Claims for retraining or rehabilitation are governed by SDCL 62-4-5.1. This statute provides:
“Compensation during period of rehabilitation–Procedure. If an employee suffers disablement as defined by subdivision 62-8-1(3) or an injury and is unable to return to the employee’s usual and customary line of employment, the employee shall receive compensation at the rate provided by § 62-4-3 up to sixty days from the finding of an ascertainable loss if the employee is actively preparing to engage in a program of rehabilitation as shown by a certificate of enrollment. Moreover, once such employee is engaged in a program of rehabilitation which is reasonably necessary to restore the employee to suitable, substantial, and gainful employment, the employee shall receive compensation at the rate provided by § 62-4-3 during the entire period that the employee is engaged in such program.

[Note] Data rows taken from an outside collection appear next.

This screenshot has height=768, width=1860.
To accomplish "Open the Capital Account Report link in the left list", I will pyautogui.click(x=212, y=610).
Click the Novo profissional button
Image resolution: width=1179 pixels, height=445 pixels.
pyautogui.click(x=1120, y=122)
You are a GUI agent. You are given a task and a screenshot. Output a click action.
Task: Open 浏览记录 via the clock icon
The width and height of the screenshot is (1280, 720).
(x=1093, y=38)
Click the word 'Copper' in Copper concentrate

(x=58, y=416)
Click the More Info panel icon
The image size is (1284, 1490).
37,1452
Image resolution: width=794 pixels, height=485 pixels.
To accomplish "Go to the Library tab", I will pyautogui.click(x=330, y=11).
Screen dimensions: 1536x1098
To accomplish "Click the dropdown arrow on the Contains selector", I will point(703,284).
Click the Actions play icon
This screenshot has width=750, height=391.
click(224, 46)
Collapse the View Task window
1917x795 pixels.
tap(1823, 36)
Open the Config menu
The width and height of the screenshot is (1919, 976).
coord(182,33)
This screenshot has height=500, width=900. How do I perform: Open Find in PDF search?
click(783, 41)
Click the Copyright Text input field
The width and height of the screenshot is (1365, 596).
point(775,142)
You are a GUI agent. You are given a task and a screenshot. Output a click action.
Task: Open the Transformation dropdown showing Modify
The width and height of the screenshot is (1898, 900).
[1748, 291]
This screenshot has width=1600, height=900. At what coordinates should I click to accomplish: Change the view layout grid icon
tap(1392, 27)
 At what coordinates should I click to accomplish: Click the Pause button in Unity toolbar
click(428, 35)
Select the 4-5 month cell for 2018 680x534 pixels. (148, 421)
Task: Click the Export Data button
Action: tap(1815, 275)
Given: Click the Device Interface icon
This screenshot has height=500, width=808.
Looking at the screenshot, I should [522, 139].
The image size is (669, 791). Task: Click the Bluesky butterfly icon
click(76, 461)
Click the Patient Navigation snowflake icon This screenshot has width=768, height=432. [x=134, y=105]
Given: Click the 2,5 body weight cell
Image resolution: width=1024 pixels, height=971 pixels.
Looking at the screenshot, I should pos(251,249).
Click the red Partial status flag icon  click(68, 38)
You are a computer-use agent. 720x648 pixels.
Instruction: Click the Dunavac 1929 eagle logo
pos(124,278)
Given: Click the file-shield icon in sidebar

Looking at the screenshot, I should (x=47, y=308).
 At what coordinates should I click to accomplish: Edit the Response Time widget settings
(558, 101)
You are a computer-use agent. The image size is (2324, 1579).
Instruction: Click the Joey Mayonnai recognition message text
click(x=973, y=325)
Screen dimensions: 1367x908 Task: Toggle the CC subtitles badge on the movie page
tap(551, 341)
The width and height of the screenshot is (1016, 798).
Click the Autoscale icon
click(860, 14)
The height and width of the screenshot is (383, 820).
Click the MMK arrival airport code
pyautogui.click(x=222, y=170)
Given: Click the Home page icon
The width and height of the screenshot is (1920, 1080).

Evidence of suitable, substantial, and gainful employment, as defined by § 62-4-55, shall only be considered to determine the necessity for a claimant to engage in a program of rehabilitation.
The employee shall file a claim with the employee’s employer requesting such compensation and the employer shall follow the procedure specified in chapter 62-6 for the reporting of injuries when handling such claim. If the claim is denied, the employee may petition for a hearing before the department.”
Judicially, it has been determined that a claimant must meet five requirements before receiving rehabilitation benefits:
(1) The claimant must be unable to return to his usual and customary line of employment;
(2) Rehabilitation must be necessary to restore the claimant to suitable, substantial and gainful employment;
(3) The program of rehabilitation must be a reasonable means of restoring the claimant to employment;
(4) The claimant must file a claim with the employer requesting these benefits; and
(5) The claimant must actually pursue a reasonable program of rehabilitation.
Kurtenbach v. Frito-Lay, 563 NW2d 869 (SD 1997).
Each of the above elements will be discussed separately in blog posts in the upcoming weeks. Please take note, however, that the obligation of the insurer/self-insurer is only to pay the weekly benefit rate during the entire time that the employee is engaged in a program of retraining or rehabilitation. The cost of schooling, tuition, fees, books, etc. are not the obligation of the insurer/self-insurer.